* [Task prompt]: Would you retype, word for word, only the lines from the one holding "The height and" through the final line of the entries below, without the pictures?

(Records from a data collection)
══════════════════════════════

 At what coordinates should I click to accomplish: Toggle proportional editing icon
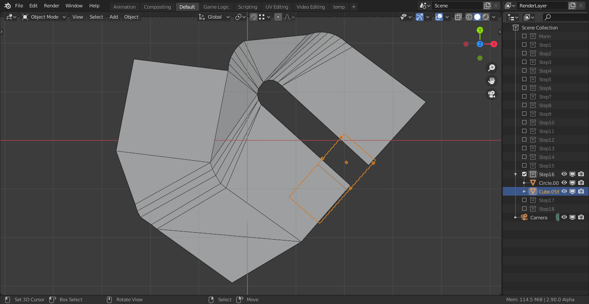(278, 17)
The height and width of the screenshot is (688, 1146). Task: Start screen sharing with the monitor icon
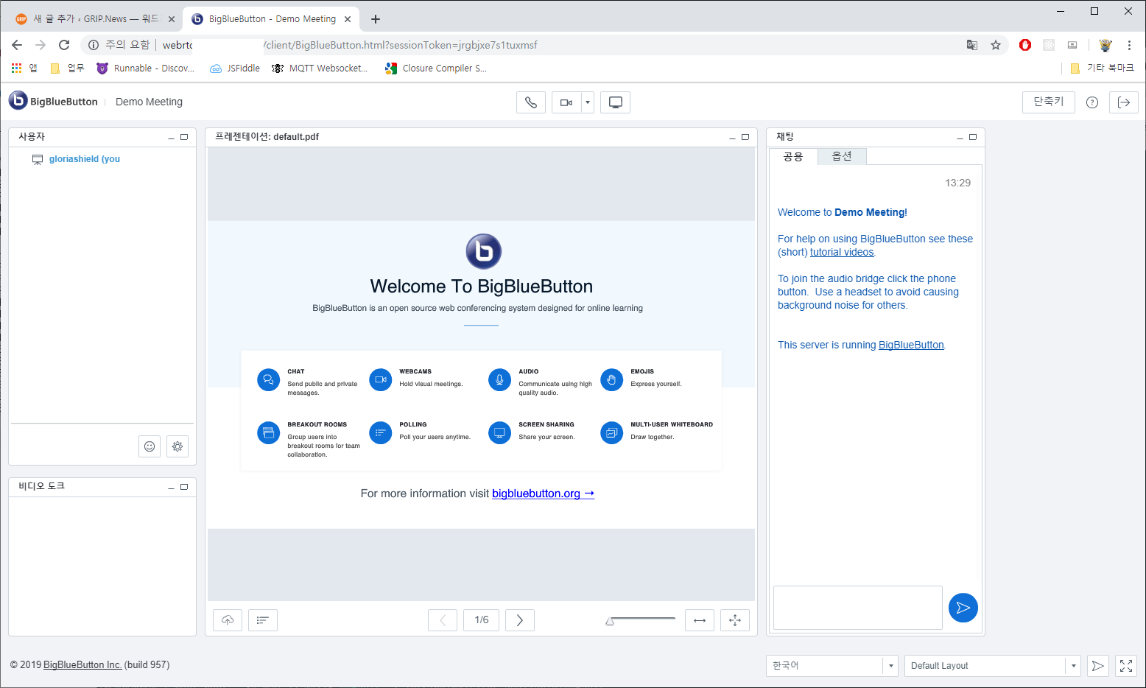[614, 102]
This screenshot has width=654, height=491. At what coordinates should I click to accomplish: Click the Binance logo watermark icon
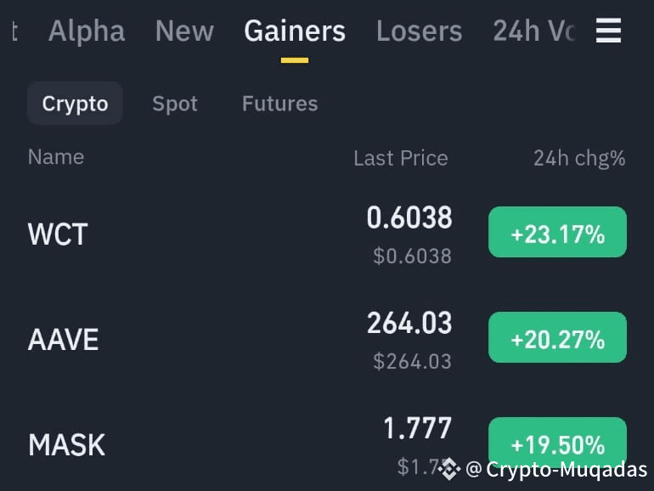point(448,469)
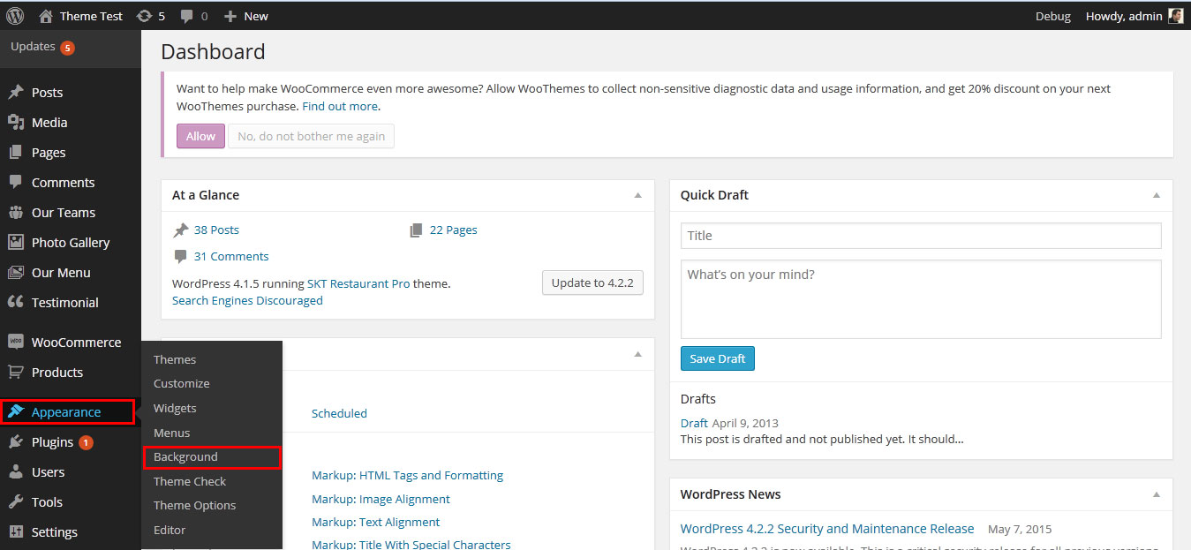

══════════════════════════════

* [Answer space]:
The height and width of the screenshot is (688, 1146). Task: Start screen sharing with the monitor icon
[614, 102]
This screenshot has width=654, height=491. At what coordinates should I click to accomplish: Click the Binance logo watermark icon
point(448,469)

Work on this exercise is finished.